Ether (ETH) is being locked up in decentralized finance contracts at an accelerating rate this year, while the amount held on centralized exchanges continues to fall.
On Friday, on-chain analytics provider Glassnode shared a chart comparing the number of Ether deposited in Ethereum-based smart contracts to the number of ETH held on centralized exchanges over the past 17 months.
Since the start of 2020, the share of supply represented by Ether on centralized exchanges has dropped more than a quarter, from roughly 17% to 12%.
Over the same period, the percentage of ETH locked in smart contracts has increased by three-quarters, from 13% to 22.8%, showing that DeFi is steadily eating into the centralized exchanges’ profits from Ethereum trading fees.
Figures from crypto data aggregator DeFi Llama suggest that ETH equivalent to roughly 9% of the supply is locked in smart contracts hosted by networks other than the Ethereum mainnet.
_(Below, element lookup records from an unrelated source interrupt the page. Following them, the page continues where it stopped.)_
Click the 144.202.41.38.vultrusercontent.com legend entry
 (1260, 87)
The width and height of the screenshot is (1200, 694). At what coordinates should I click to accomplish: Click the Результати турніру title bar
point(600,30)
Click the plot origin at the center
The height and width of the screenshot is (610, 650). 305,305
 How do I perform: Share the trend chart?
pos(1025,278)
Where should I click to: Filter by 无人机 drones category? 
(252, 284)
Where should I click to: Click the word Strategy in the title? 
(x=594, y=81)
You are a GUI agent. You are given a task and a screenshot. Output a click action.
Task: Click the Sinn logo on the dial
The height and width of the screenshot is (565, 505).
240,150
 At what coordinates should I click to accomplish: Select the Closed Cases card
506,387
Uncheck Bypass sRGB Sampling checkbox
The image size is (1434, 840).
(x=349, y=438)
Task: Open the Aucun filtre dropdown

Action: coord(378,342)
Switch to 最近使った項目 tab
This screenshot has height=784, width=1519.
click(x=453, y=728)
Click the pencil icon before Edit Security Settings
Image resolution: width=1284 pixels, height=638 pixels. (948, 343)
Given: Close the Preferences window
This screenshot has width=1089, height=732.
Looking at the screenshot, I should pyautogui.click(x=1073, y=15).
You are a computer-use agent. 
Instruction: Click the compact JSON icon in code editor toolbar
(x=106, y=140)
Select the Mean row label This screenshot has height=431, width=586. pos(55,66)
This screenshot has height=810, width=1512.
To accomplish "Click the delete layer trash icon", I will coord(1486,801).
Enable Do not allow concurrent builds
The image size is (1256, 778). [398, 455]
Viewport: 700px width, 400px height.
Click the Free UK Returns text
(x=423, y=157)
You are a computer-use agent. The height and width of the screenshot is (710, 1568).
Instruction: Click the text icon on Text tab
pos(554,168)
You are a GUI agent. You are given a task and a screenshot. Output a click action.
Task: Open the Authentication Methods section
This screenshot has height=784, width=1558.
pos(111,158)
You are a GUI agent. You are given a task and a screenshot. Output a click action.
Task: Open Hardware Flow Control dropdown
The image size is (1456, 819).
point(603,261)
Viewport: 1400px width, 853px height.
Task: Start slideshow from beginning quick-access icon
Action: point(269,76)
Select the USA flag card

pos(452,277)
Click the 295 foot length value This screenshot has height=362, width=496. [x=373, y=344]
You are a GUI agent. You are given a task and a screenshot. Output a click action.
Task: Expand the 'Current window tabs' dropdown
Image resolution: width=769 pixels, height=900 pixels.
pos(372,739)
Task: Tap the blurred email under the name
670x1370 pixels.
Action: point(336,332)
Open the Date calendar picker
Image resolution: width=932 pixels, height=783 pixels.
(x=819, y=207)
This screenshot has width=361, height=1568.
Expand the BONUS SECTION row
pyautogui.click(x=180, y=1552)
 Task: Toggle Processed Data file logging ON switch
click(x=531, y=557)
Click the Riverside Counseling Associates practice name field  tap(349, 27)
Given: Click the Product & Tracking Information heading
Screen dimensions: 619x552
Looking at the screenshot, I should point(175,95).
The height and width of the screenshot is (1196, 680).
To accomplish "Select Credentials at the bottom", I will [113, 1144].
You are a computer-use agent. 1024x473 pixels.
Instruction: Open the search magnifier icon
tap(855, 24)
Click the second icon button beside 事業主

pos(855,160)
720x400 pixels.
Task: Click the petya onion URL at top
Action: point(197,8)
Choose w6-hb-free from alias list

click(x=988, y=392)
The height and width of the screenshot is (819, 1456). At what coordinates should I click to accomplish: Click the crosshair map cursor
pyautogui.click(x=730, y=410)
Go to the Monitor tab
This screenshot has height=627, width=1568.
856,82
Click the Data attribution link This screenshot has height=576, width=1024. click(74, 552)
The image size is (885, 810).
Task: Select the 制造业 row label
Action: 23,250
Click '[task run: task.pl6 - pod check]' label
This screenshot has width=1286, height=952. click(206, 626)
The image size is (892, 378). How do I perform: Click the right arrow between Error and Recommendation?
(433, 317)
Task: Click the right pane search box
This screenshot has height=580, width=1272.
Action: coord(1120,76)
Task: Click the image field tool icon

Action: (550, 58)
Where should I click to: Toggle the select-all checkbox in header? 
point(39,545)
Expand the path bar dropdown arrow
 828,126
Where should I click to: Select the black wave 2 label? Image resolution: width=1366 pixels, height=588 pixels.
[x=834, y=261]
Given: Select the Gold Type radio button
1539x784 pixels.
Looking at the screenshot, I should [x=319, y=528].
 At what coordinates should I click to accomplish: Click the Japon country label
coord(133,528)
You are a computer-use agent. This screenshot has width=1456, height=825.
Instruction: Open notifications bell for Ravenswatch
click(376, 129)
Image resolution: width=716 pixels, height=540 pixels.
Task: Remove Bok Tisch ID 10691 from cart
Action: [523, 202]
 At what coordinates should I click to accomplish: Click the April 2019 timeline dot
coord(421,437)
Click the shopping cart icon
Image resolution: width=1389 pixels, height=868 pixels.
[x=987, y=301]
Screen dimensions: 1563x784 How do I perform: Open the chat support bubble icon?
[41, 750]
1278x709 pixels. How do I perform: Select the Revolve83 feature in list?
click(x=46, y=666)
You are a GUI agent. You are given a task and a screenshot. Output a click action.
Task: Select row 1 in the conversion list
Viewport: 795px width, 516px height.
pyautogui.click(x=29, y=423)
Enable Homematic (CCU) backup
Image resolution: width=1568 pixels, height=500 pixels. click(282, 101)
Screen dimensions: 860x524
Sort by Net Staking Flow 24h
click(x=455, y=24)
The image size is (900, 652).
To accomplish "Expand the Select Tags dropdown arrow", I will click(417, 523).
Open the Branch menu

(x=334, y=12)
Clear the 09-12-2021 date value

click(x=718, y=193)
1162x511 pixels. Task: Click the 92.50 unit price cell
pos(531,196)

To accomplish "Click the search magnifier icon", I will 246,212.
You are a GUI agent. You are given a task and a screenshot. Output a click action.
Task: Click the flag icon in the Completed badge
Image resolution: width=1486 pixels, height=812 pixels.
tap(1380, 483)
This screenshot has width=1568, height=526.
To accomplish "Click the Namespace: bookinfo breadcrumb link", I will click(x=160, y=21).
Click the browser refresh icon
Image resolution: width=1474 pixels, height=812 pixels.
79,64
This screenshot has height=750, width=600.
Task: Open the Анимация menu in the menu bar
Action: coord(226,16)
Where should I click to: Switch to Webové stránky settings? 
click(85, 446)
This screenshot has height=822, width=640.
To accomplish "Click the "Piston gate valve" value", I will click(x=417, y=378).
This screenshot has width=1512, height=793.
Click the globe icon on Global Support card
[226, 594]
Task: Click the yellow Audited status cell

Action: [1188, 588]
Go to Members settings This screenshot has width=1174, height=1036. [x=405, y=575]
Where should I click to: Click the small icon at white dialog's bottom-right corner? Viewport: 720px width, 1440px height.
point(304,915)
DeFi Llama estimates that 8.3 million coins, or 7% of circulating Ether, are locked in Binance Smart Chain protocols, while 286,153 Ether, or 0.25% of the supply, is on Solana, and 103,902 ETH, or 0.09%, is on Avalanche. Roughly 1.6%, or 2.8 million Ether, is locked in other networks.
Ether’s dramatic rally into new all-time highs above $3,500 has renewed discussions of a "flippening" over Bitcoin (BTC), with Ether futures volumes briefly outpacing the BTC markets this week.